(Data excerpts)
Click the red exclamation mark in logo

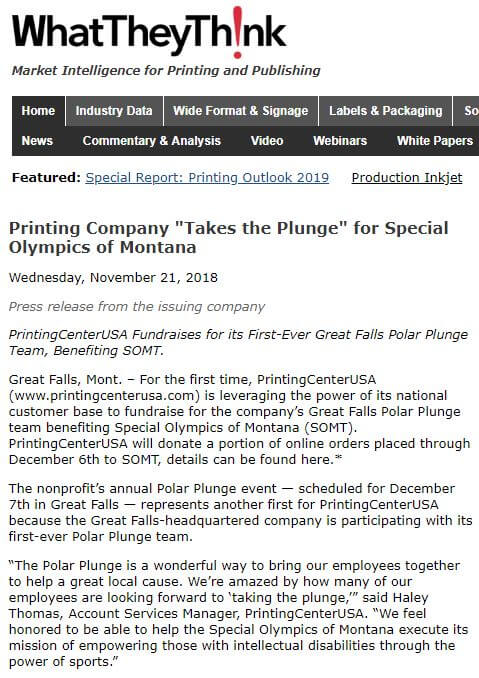[237, 32]
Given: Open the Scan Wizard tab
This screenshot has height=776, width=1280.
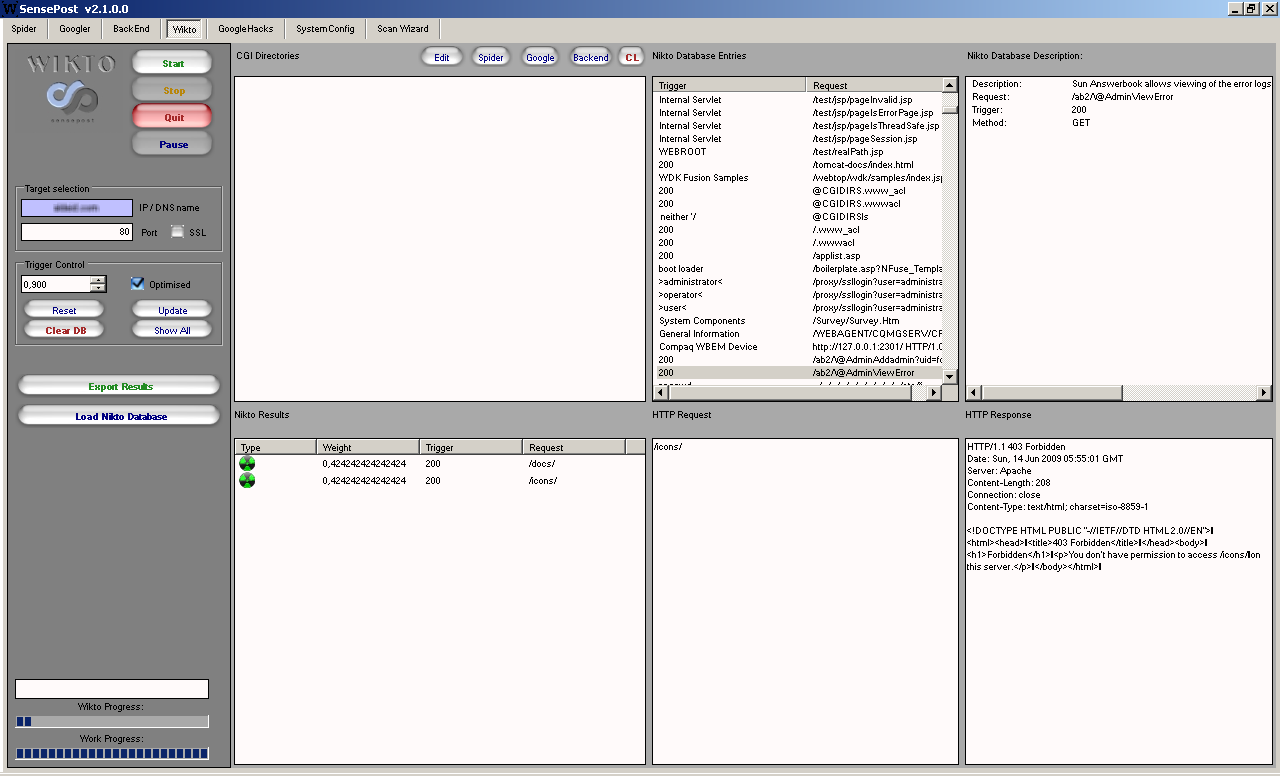Looking at the screenshot, I should click(403, 29).
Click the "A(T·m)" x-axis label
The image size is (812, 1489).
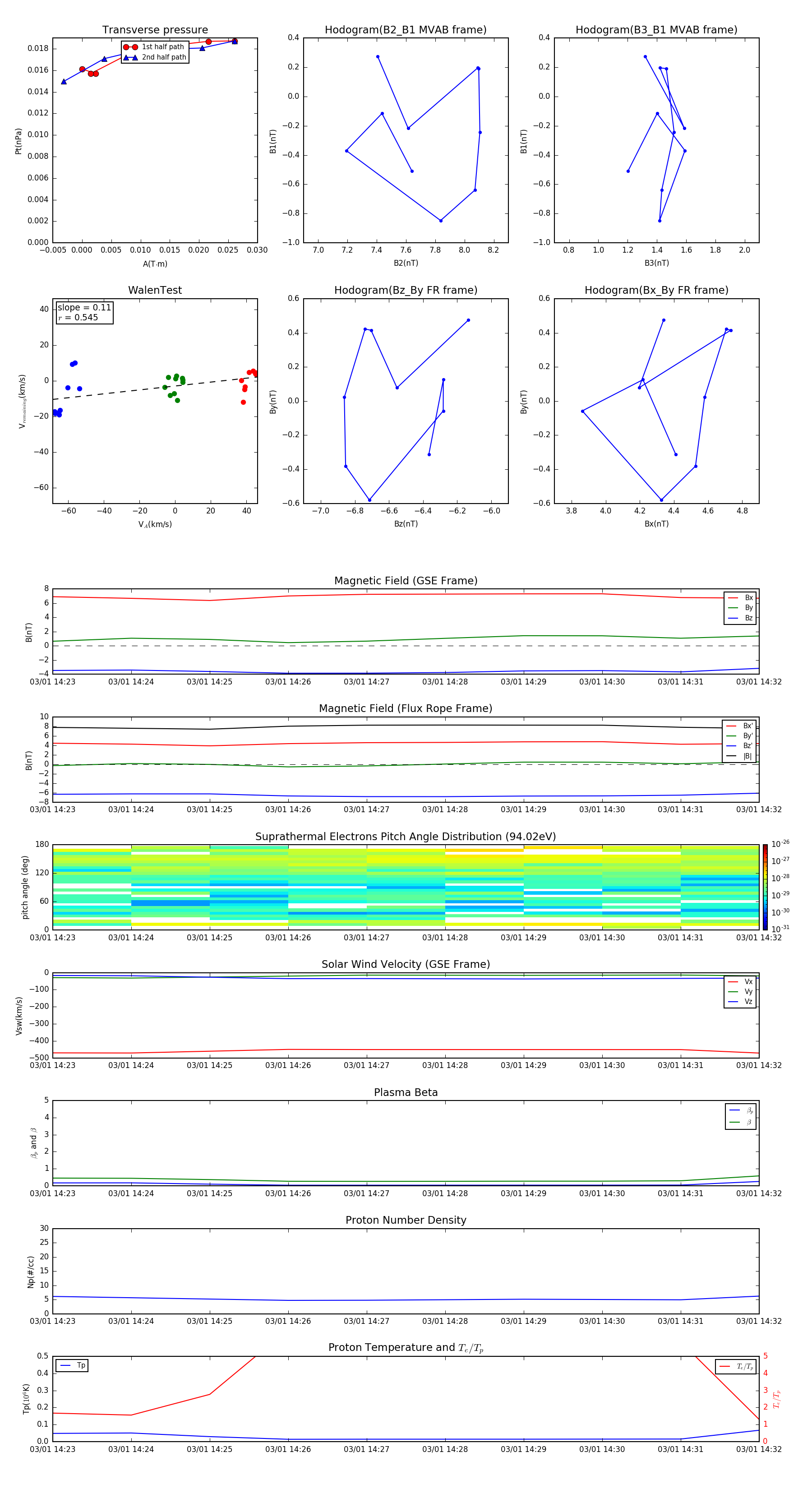pyautogui.click(x=155, y=264)
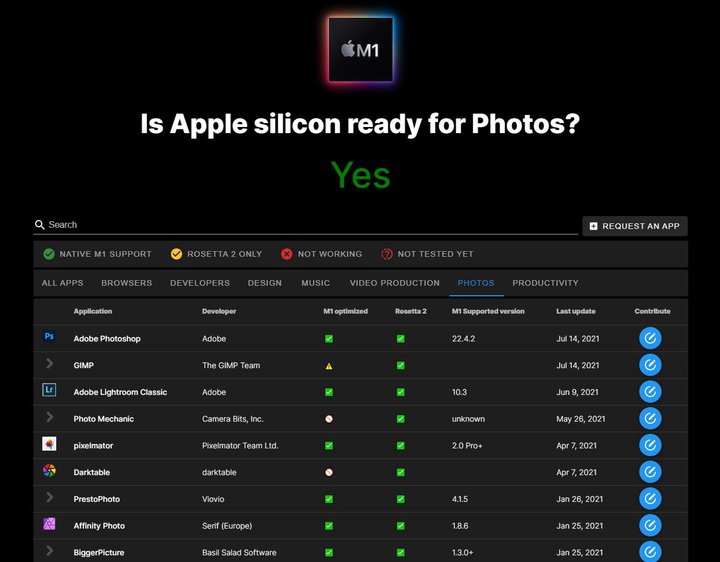
Task: Click the pixelmator app icon
Action: pyautogui.click(x=49, y=445)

How to complete this task: Return every record exactly, without the pictures.

Solution to this problem:
Click the red exclamation mark in logo

[237, 32]
Given: Open the Scan Wizard tab
This screenshot has height=776, width=1280.
Looking at the screenshot, I should click(403, 29).
Click the "A(T·m)" x-axis label
The image size is (812, 1489).
pyautogui.click(x=155, y=264)
Task: Click the pixelmator app icon
Action: pyautogui.click(x=49, y=445)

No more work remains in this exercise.